In her influential 1991 essay, ‘‘Film Bodies: Gender, Genre, and Excess,’’ Williams, who is a professor of film studies at the University of California, Berkeley, defined horror, melodrama and pornography films as “body genres.”

Often characterized as déclassé and tasteless, body genres are film genres designed to elicit bodily reactions from spectators in order to create communicative reciprocity with the audience without sincerity or intimacy.

Body genre films are marked by “excessive displays of exaggerated spectacle combined with primal infantile emotions,” that focus on the physical effect on the viewer. For example, horror movies provoke primal fear and a gross sensation, the latter of which Williams jokingly described as “on the edge of respectable.” Meanwhile, melodramas encourage excessive displays of infantile emotions by attempting to elicit tears from the audience.
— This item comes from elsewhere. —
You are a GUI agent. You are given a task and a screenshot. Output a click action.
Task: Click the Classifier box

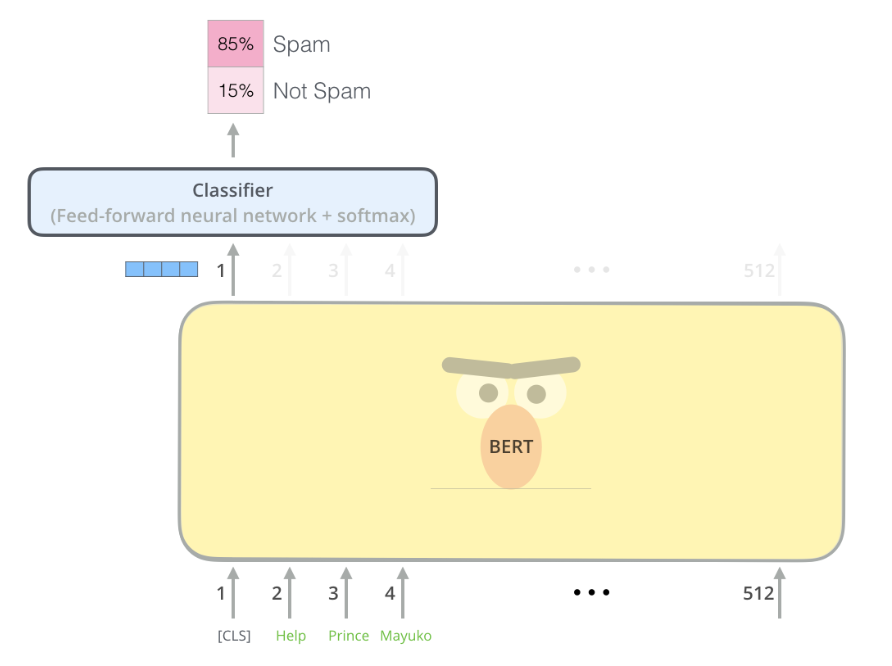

And pornography makes sex so “excessive” that it becomes a titillating spectacle unto itself. 

Howard Stern & The Mobility Constraint Dialectic

Surprisingly, the majority of body-related topics covered on The Howard Stern Show are non-sexual in nature.
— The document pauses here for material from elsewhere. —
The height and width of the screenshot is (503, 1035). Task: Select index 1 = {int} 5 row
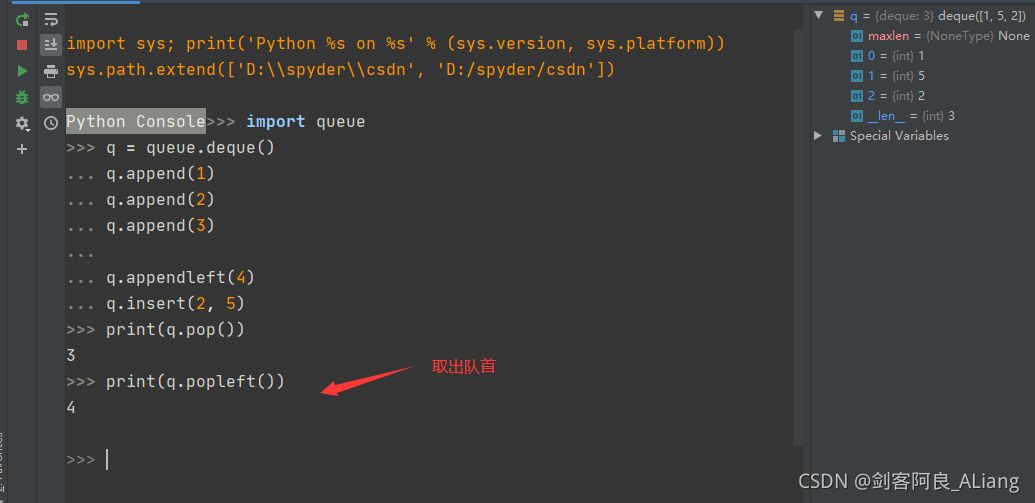tap(895, 76)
Hayes and Gravesen made this determination by calculating the percentages of sexual and non-sexual body part references in five four-hour-long episodes of The Howard Stern Show from 1999-2003. They also reviewed a fan blog of the show.

The five shows analyzed were:

1. The ‘‘Divorce Show,” on October 25, 1999

2. The ‘‘Drunk Show,” on September 8, 2000

3. The September 11, 2001 broadcast

4. The March 27, 2002 broadcast

5. The April 16, 2003 broadcast

As it turned out, about 10% more of the anatomical references on the shows studied were non-sexual in nature, however, when sexual topics did arise, they took up more airtime.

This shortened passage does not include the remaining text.